Problem to solve: List every line of the entries that contains the word "size".

A run of entries:
● ● ● ● ● ● ●

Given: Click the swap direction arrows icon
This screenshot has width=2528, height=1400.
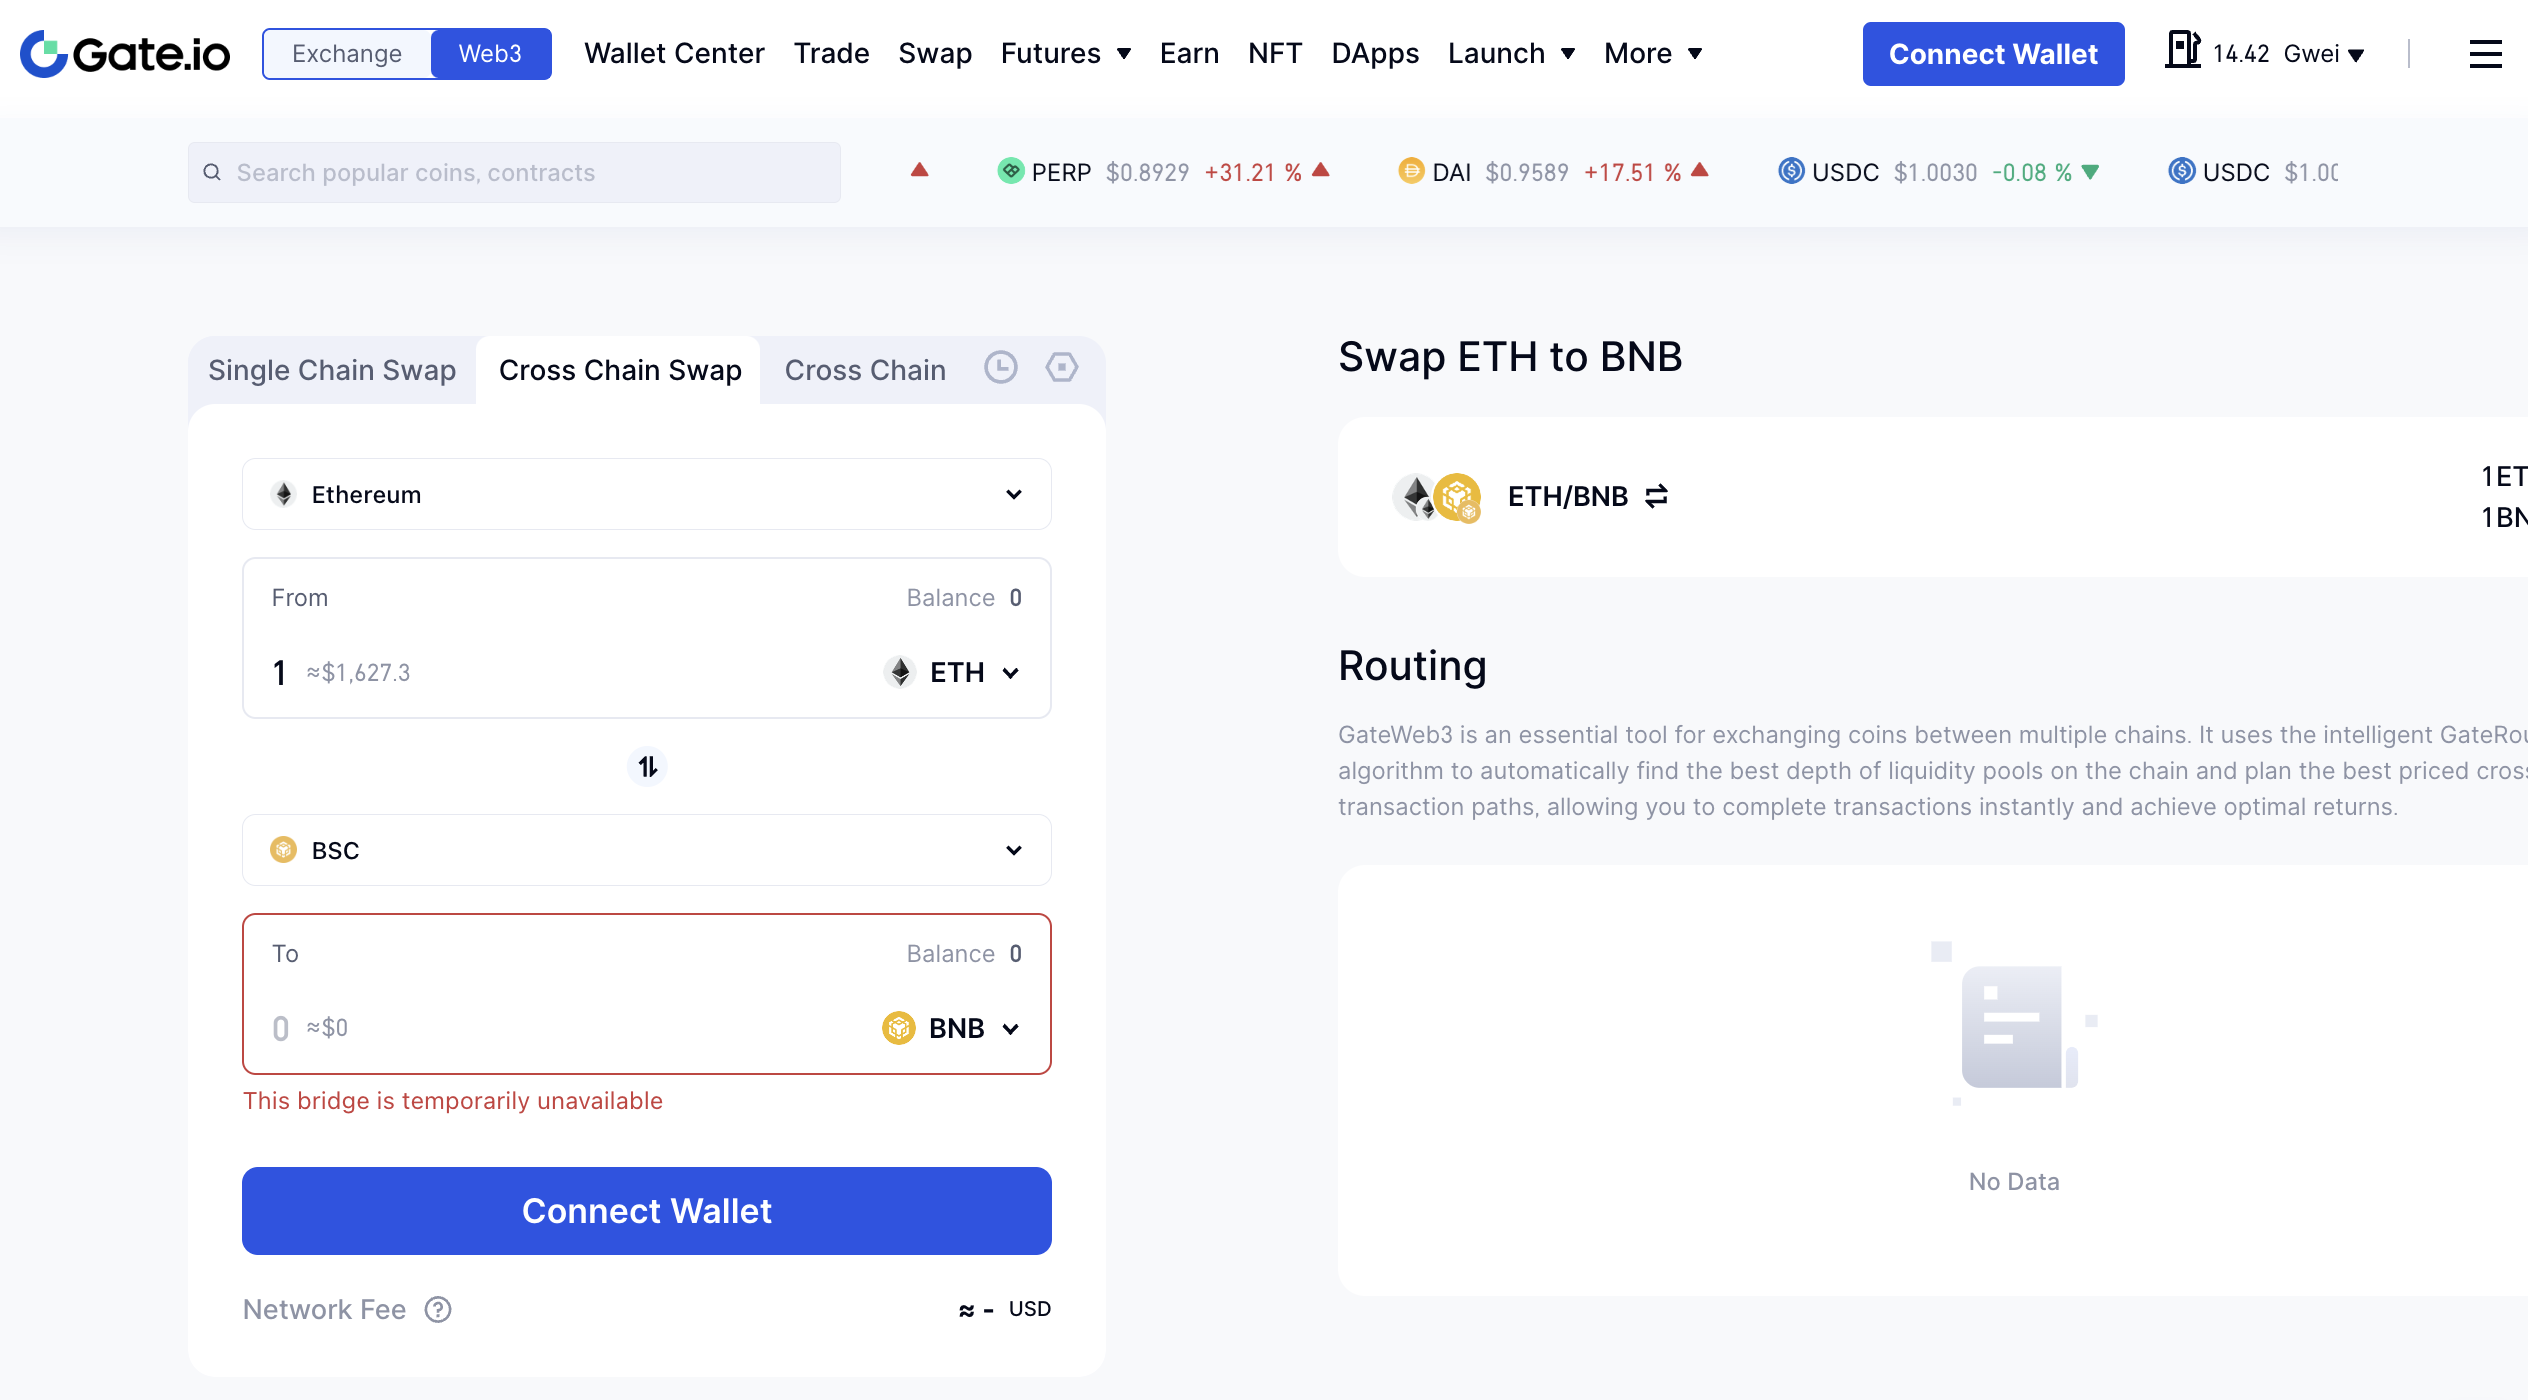Looking at the screenshot, I should [x=648, y=767].
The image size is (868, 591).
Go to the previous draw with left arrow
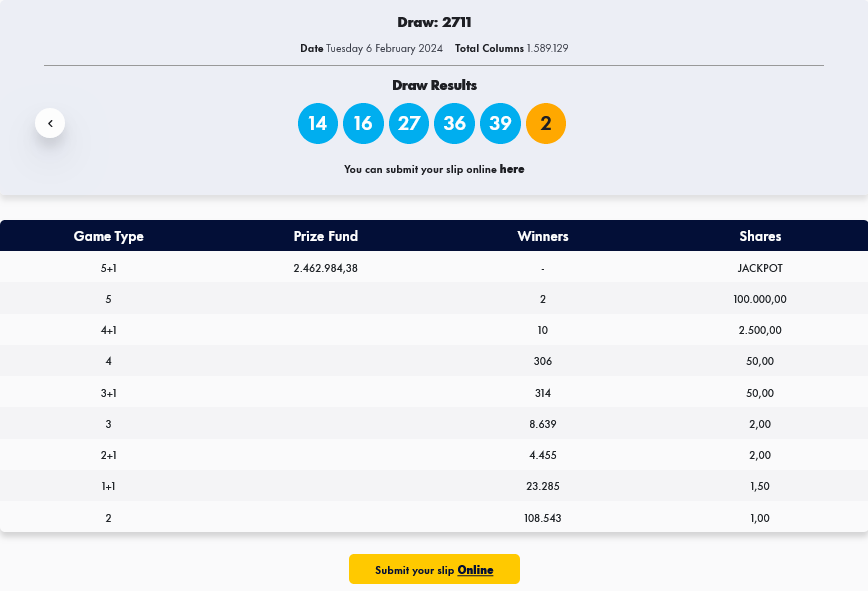(x=50, y=123)
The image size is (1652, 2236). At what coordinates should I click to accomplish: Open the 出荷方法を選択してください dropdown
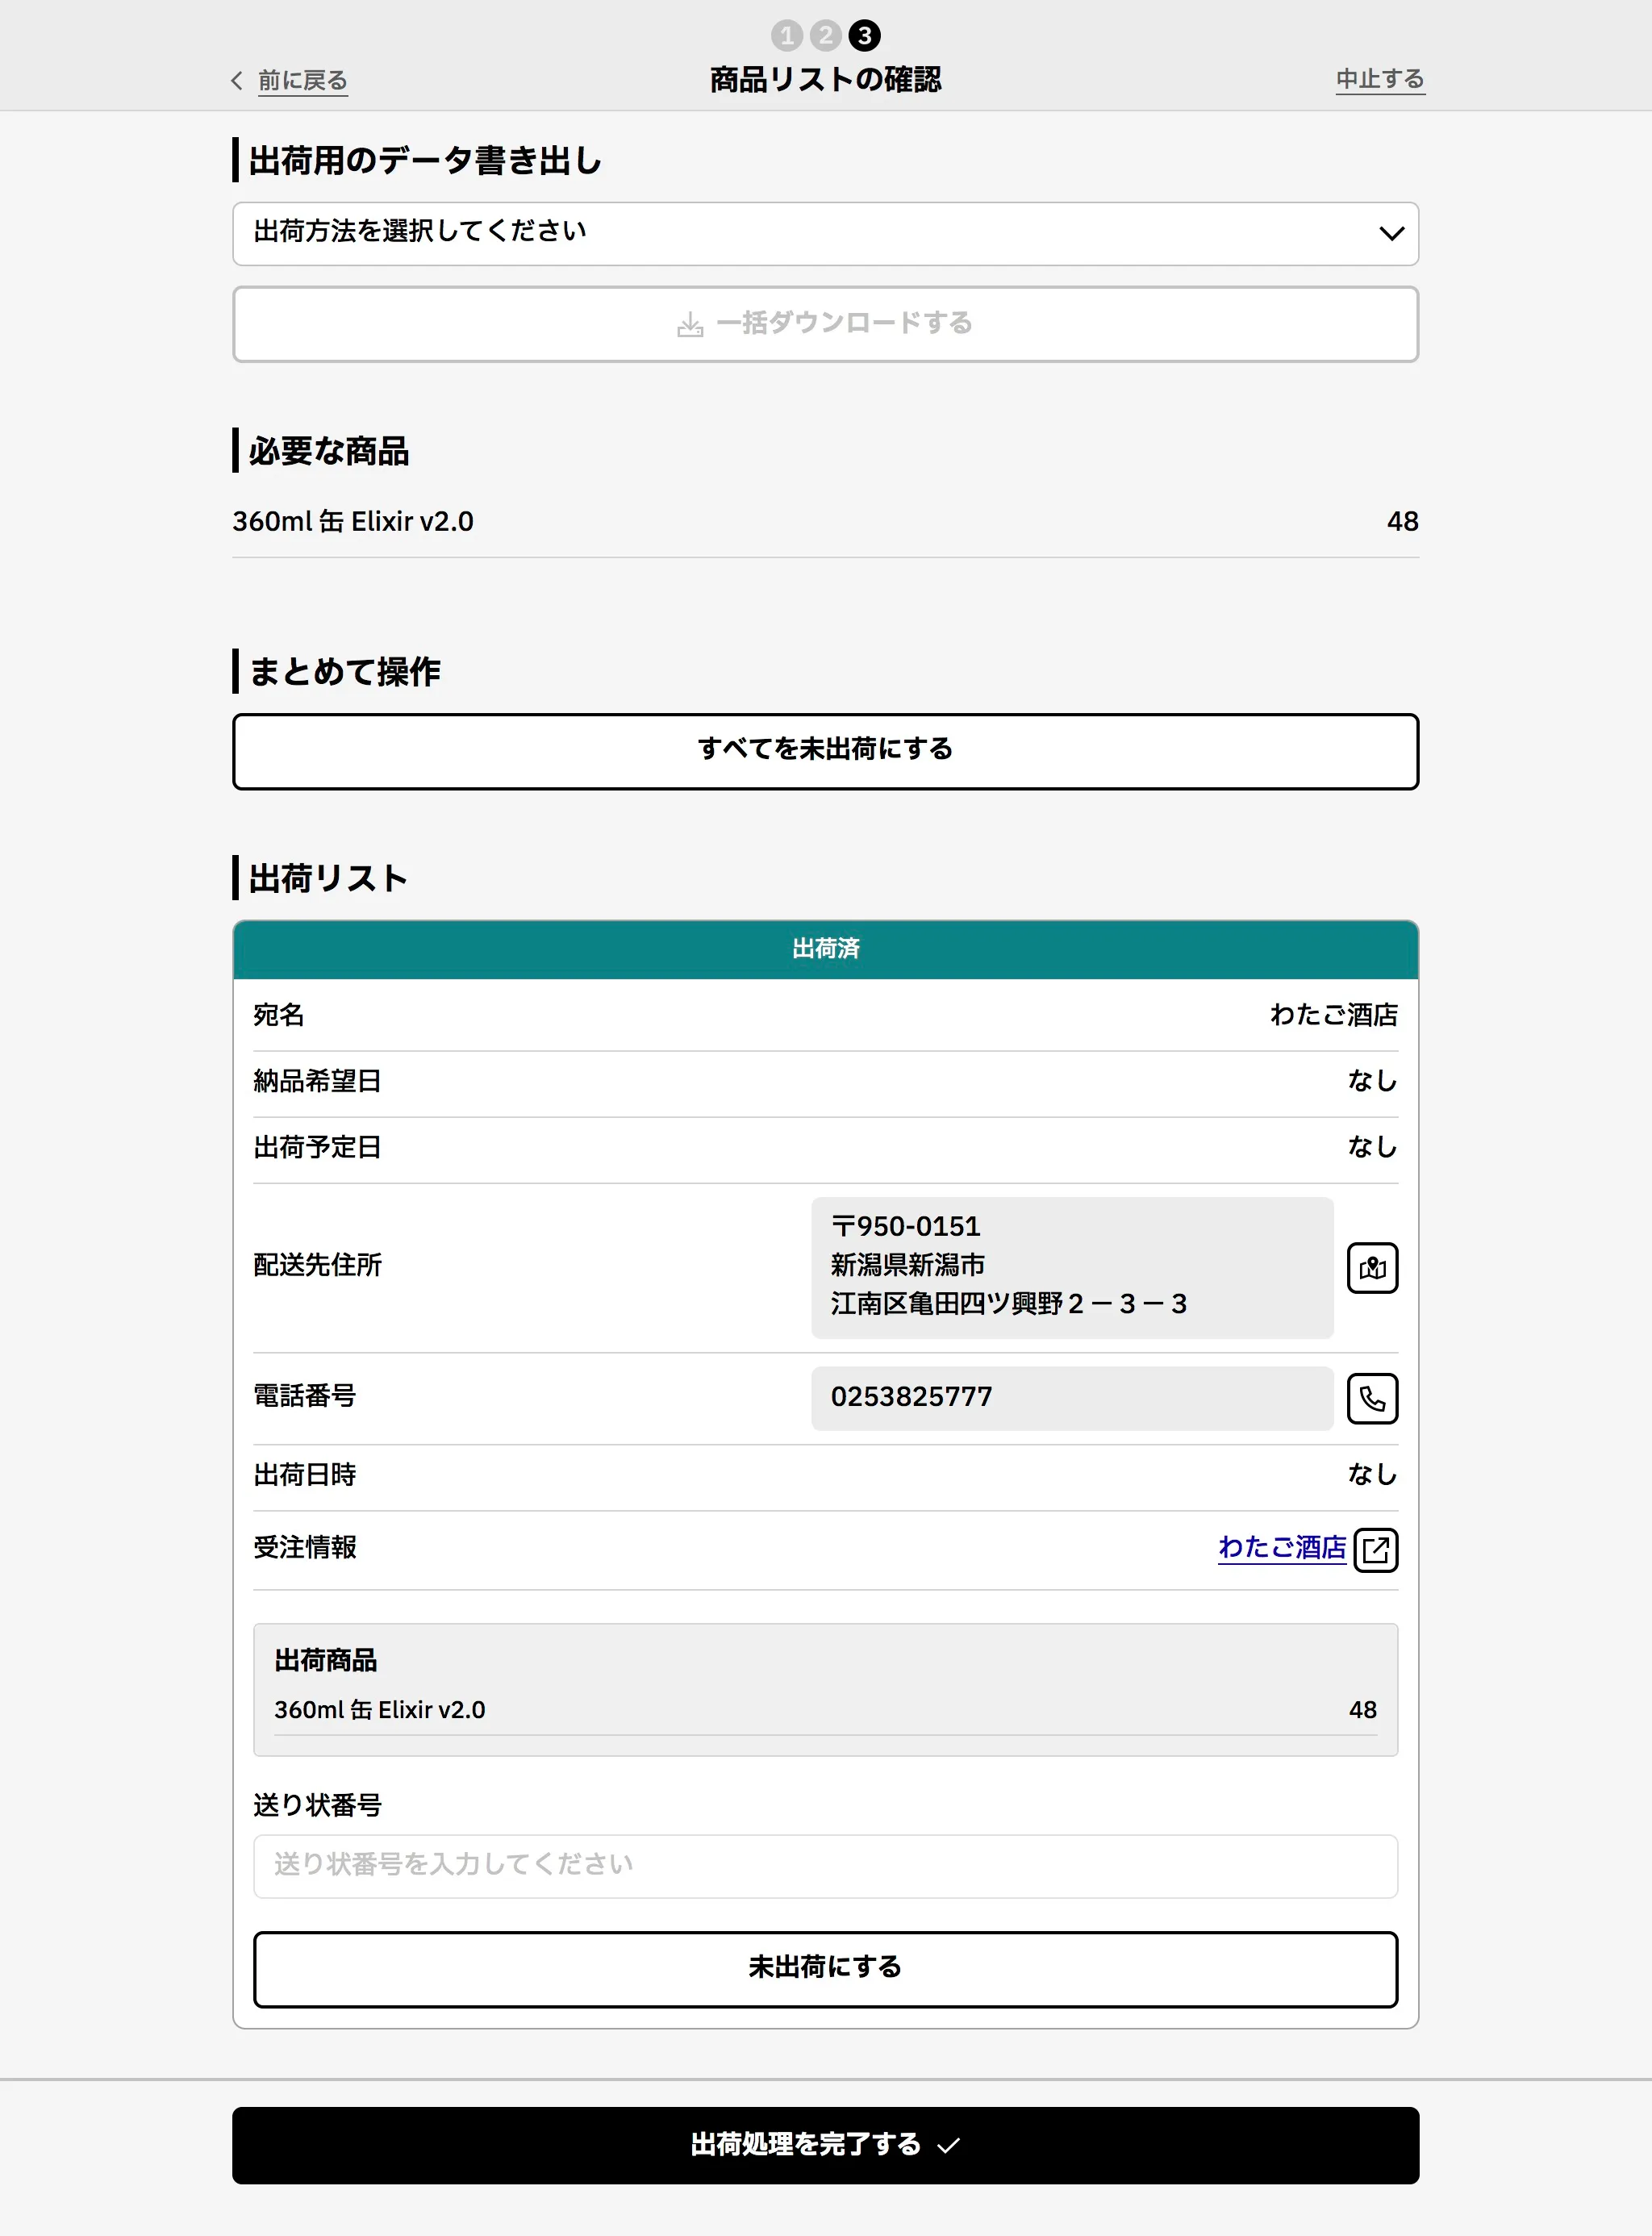pos(800,233)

● ● ● ● ● ● ●

Answer to this problem:
The image size is (868, 591).
The image size is (1652, 2236). At what coordinates should I click to accomplish: Open the 出荷方法を選択してください dropdown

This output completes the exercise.